SAN SALVO. Manca ormai solo un ultimo tassello. Settembre potrebbe spazzare via lo spauracchio degli esuberi alla Pilkington. Centoventi lettere di licenziamento sono state congelate e così pure 600 esuberi da smaltire entro il 2021. Il clima in fabbrica è decisamente migliore di qualche mese fa.
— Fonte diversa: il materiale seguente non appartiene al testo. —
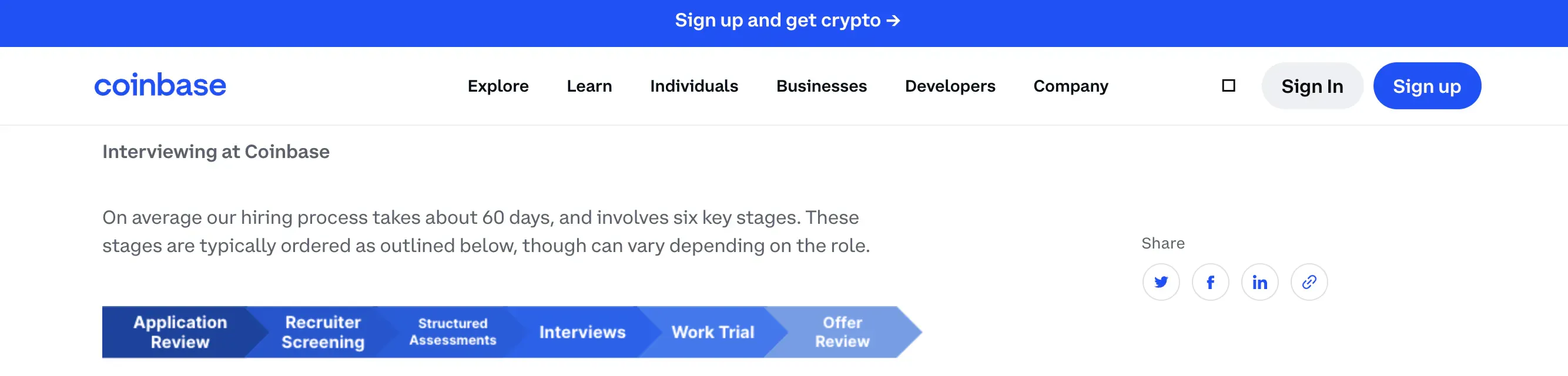Click the Coinbase logo
The image size is (1568, 376).
pos(160,86)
Soddisfatto il presidente di Pilkington Italia, Graziano Marcovecchio, che ha lavorato sodo per un anno con i sindacati per raggiungere questo traguardo. «Il tavolo tecnico», confermano il deputato Carmela Grippa, il senatore Gianluca Castaldi e il consigliere regionale Pietro Smargiassi, tutti del M5S, «aperto da mesi al ministero del Lavoro per scongiurare gli esuberi dei lavoratori della Pilkington, a San Salvo in Abruzzo e a Settimo Torinese in Piemonte, ha portato a un primo accordo tra le parti che permetterà l’attuazione della cassa integrazione straordinaria in deroga per un anno grazie allo stanziamento di 100 milioni di euro da parte del governo».
Grande la soddisfazione dei parlamentari abruzzesi del Movimento 5 Stelle e del vicecapo di gabinetto del ministero dello Sviluppo economico, Giorgio Sorial, che dopo mesi di lavoro vedono lo spettro degli esuberi allontanarsi. Venerdì il piano aveva ricevuto anche l’approvazione delle Regioni Abruzzo e Piemonte. A settembre il piano industriale della Pilkington Italia e i 30 milioni di investimenti passeranno ancora al vaglio del ministero del Lavoro che ne dovrà approvare le procedure di esecuzione. «Con questo provvedimento», riprendono Grippa e Castaldi, «i circa 2mila lavoratori dell’azienda abruzzese potranno, grazie a una gestione dei turni di lavoro per le medesime mansioni, continuare a produrre la vasta gamma di prodotti per il mercato europeo dell’auto, dai parabrezza ai lunotti posteriori che contano cifre dell’ordine di milioni. Siamo contenti perché il governo del premier Giuseppe Conte ha deciso di seguire con attenzione il futuro dei lavoratori e delle attività produttive in Italia. Questo accordo siglato tra l’azienda, le parti sindacali e il ministero», hanno concluso i parlamentari del M5S, «è una condizione importante per garantire il futuro dello stabilimento di San Salvo, frutto di una costante crescita prima della crisi globale. L’azienda di Piana Sant’Angelo resta un importante indotto industriale strategico per lo sviluppo economico e occupazionale dell’Abruzzo». (p.c.)